The 2026 revised ICC Arbitration Rules one-stop--shop institutional rules?
The ICC Arbitration Rules have recently been revised, effective from 1 June 2026 (the “2026 ICC Rules”). The changes made in this revision of the Rules reflect the ongoing evolution of arbitration practice, and seek to provide for more efficient, flexible and cost-effective case management of disputes. With the institution administering cases in 2025 ranging from just under US$2,500 to US$31 billion, the revisions aim to ensure the ICC can cater for disputes of any value, complexity or urgency.
This article focuses on three key changes. First, we will discuss the removal of a formerly distinctive feature of ICC arbitration, the mandatory Terms of Reference. Second, we will turn to the introduction of an early determination procedure, which aims to dispose of meritless claims and defences much more quickly. Third, we will cover the introduction of the Highly-Expedited Arbitration Procedure, which aims to provide a streamlined process for smaller disputes.
Terms of Reference
In a welcome change for practitioners, arbitrators and parties alike, the 2026 ICC Rules no longer require the arbitral Tribunal to prepare Terms of Reference upon receipt of the parties’ case file and submissions. While Terms of Reference are in theory useful in recording key information about the dispute, they were also intended to contain the list of issues in dispute between the parties to focus the arbitral process. In practice, however, Tribunals have often dispensed with this exercise at an early stage of the proceedings because the scope of disputes is so often heavily contested.

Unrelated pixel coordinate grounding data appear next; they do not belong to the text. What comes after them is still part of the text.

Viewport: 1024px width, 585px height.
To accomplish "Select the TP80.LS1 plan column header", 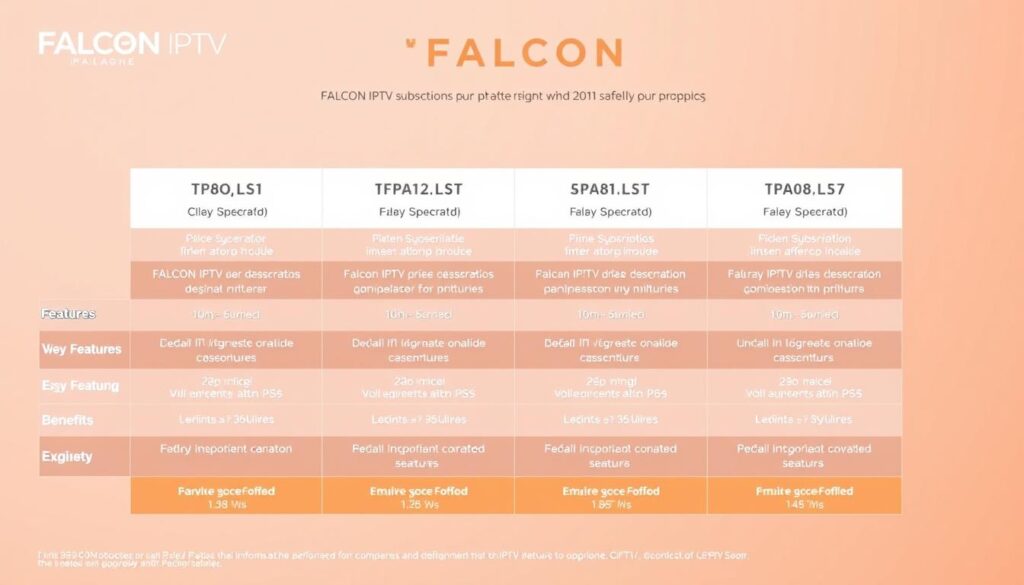I will [226, 189].
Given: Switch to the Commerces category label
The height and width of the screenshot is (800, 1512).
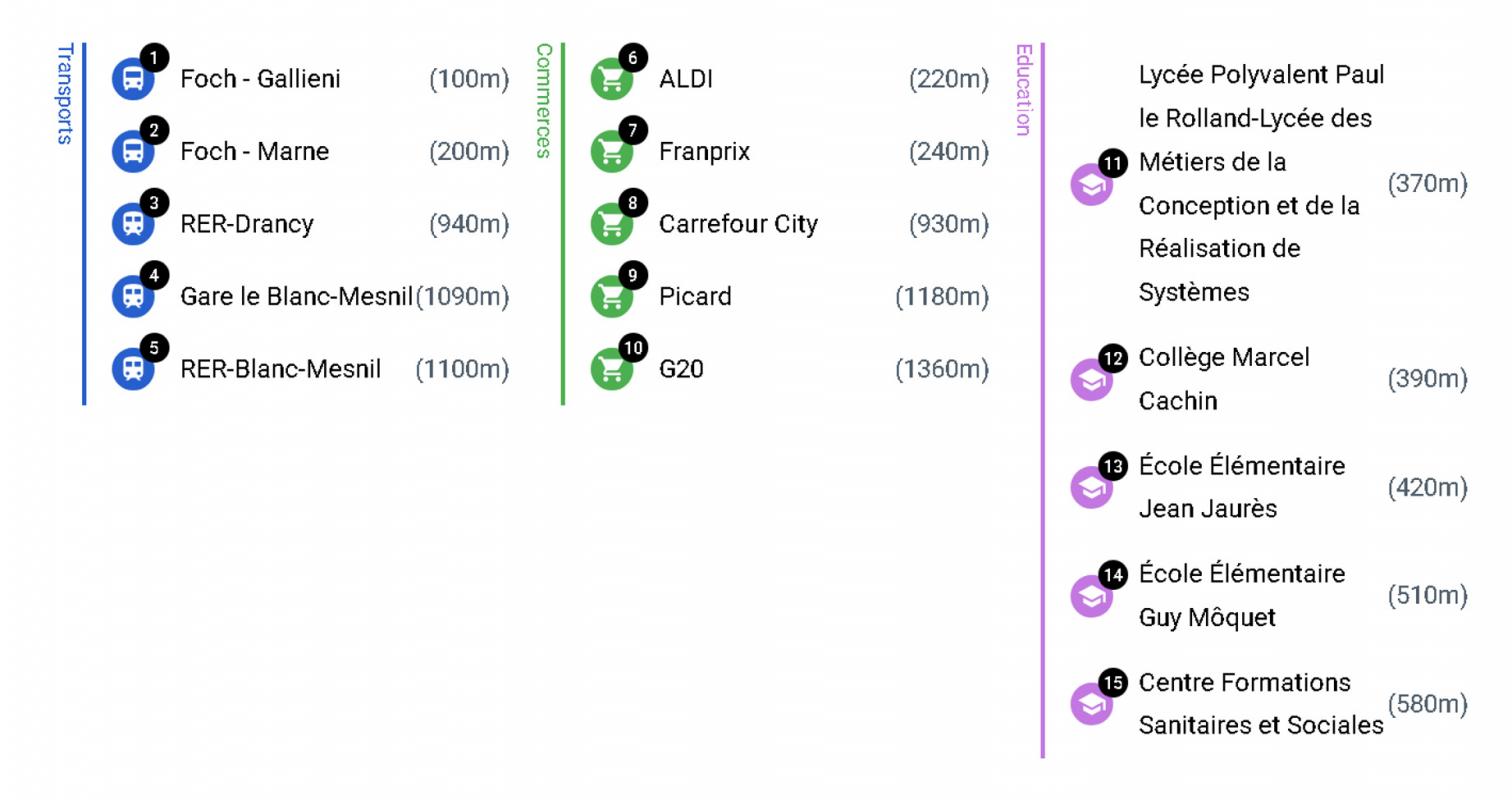Looking at the screenshot, I should pyautogui.click(x=544, y=100).
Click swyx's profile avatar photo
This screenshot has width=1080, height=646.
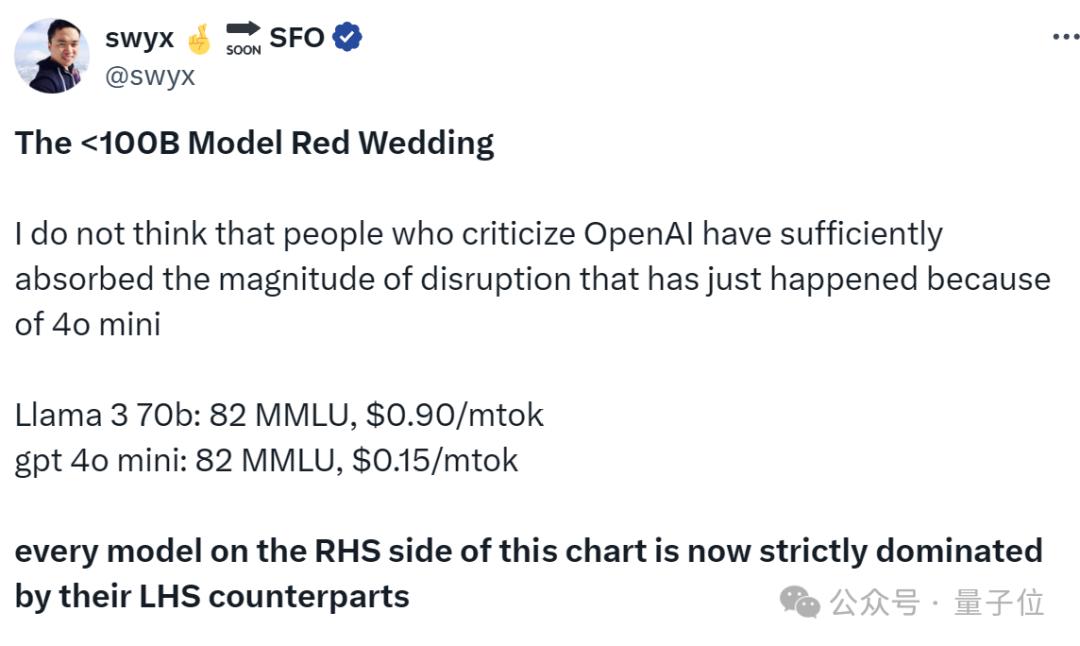pos(52,56)
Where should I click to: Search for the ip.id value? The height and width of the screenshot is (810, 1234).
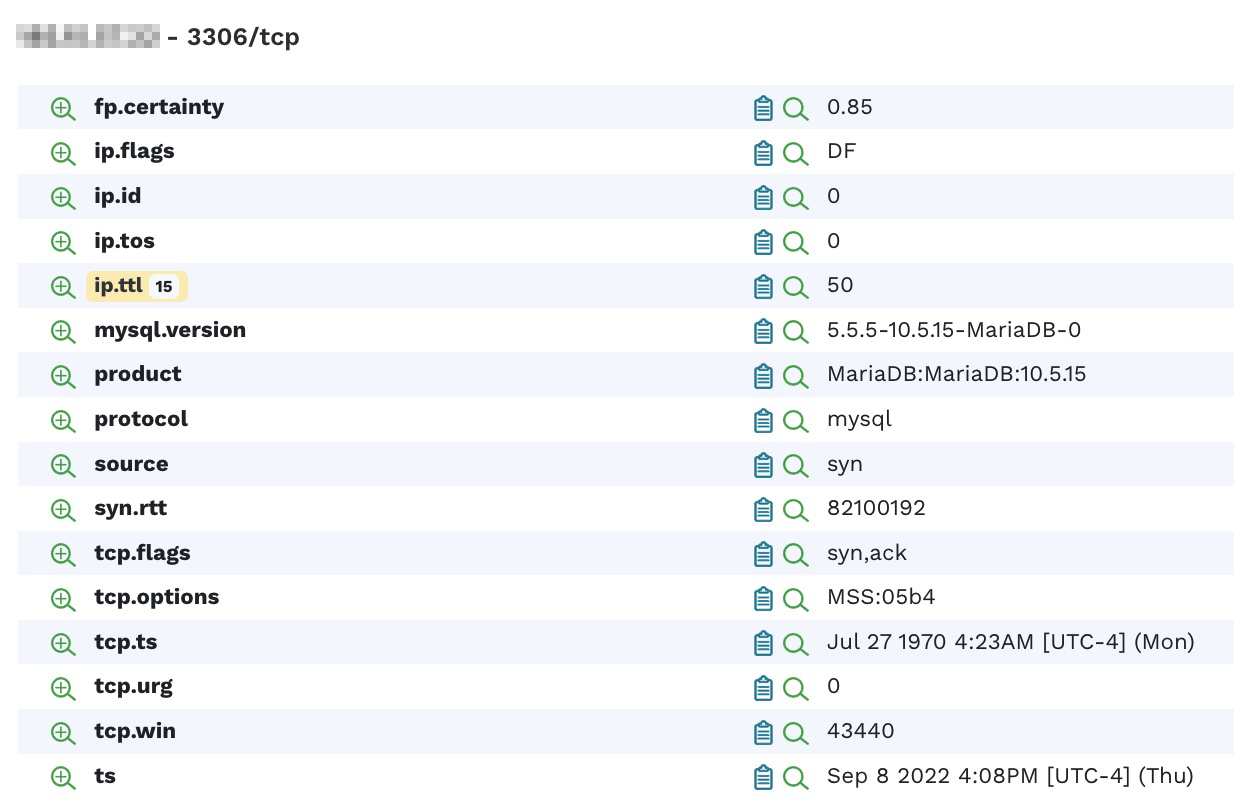795,197
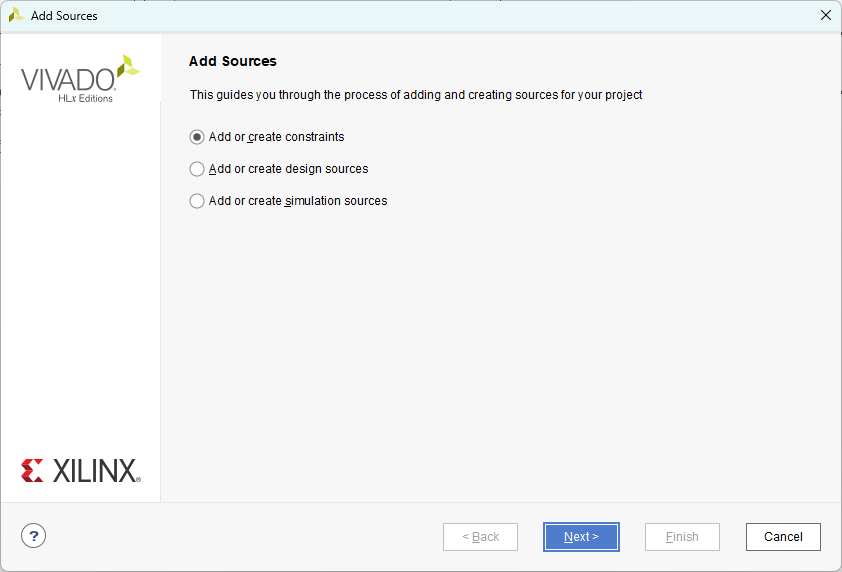The width and height of the screenshot is (842, 572).
Task: Select the constraints radio button circle
Action: (197, 137)
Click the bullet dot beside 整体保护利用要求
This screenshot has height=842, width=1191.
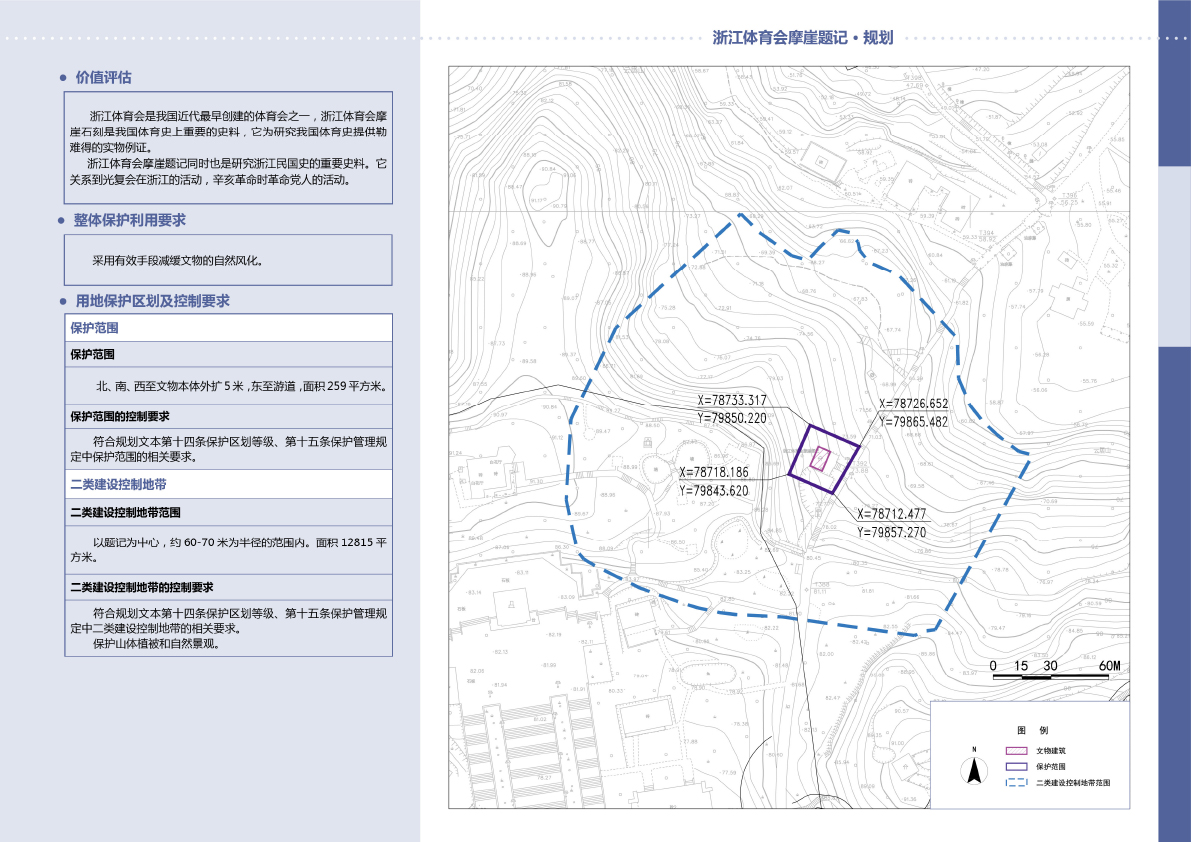[63, 221]
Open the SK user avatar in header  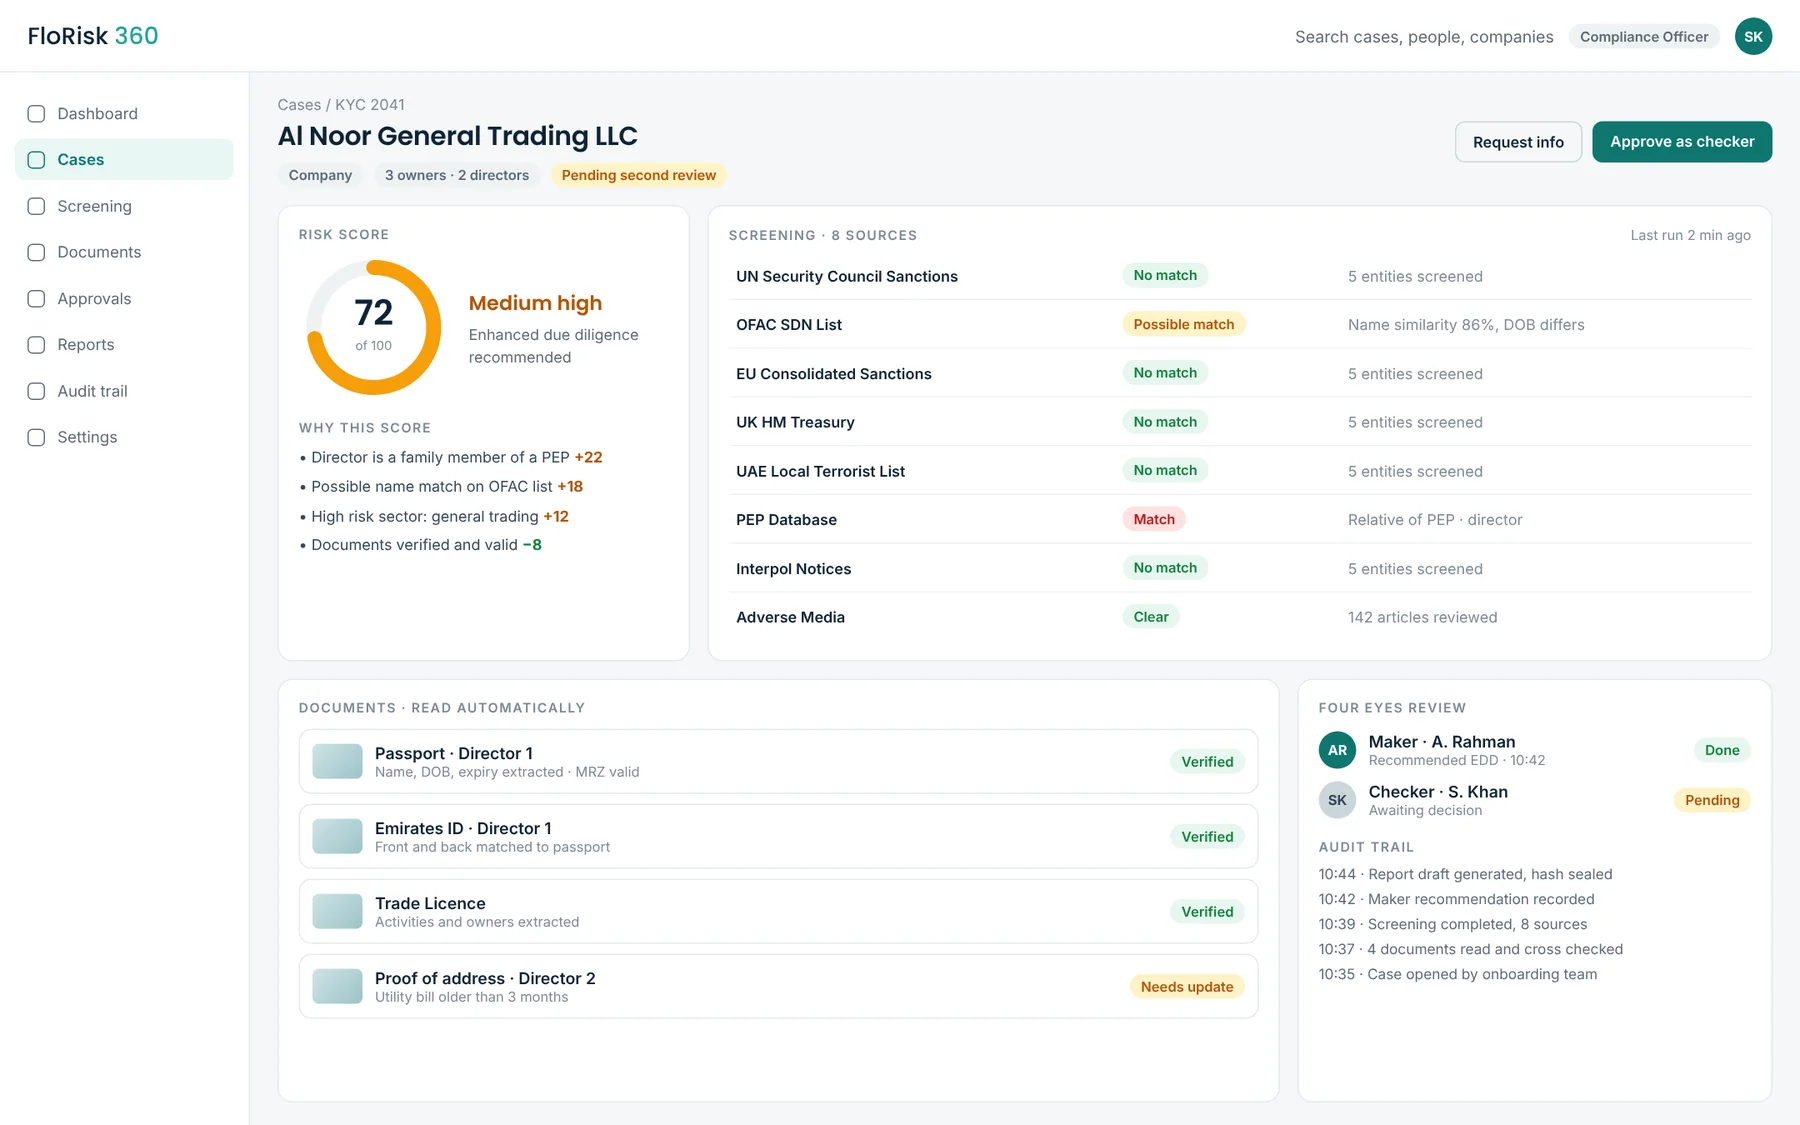click(x=1753, y=36)
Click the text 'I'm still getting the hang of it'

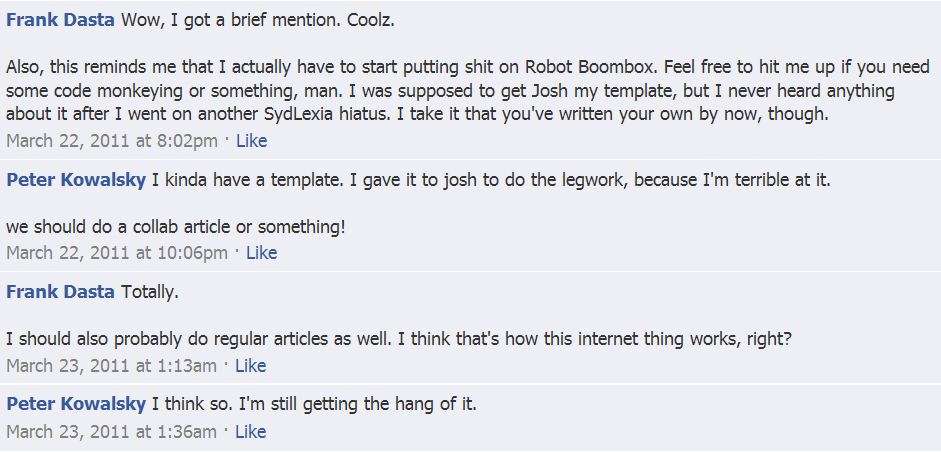[358, 405]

Removing this requirement inevitably reduces costs and allows for greater flexibility to deploy Terms of Reference as a discretionary case management tool, at any stage. It also shifts the parties’ focus to the initial CMC, which Article 24(1) states is to be held within 30 days of receipt of the file. Under the revised Rules, no new claims may be introduced after the initial CMC without the permission of the Tribunal, who will take into account any cost implications (in addition to the nature of the new claims, the stage of proceedings and other relevant circumstances, as set out in Article 25). Parties will therefore need to aim to fully particularise their case before the initial CMC, since there might not be a further opportunity to do so later.
Early determination
The Rules now set out at Article 30 that parties can apply to the Tribunal for early determination of claims or defences that are either manifestly without merit or outside the Tribunal’s jurisdiction. The introduction of this procedure in the 2026 ICC Rules creates a useful mechanism to dispense with frivolous claims or defences early on, thus saving time and reducing costs. This reflects guidance until now contained in the ICC Note to the Parties.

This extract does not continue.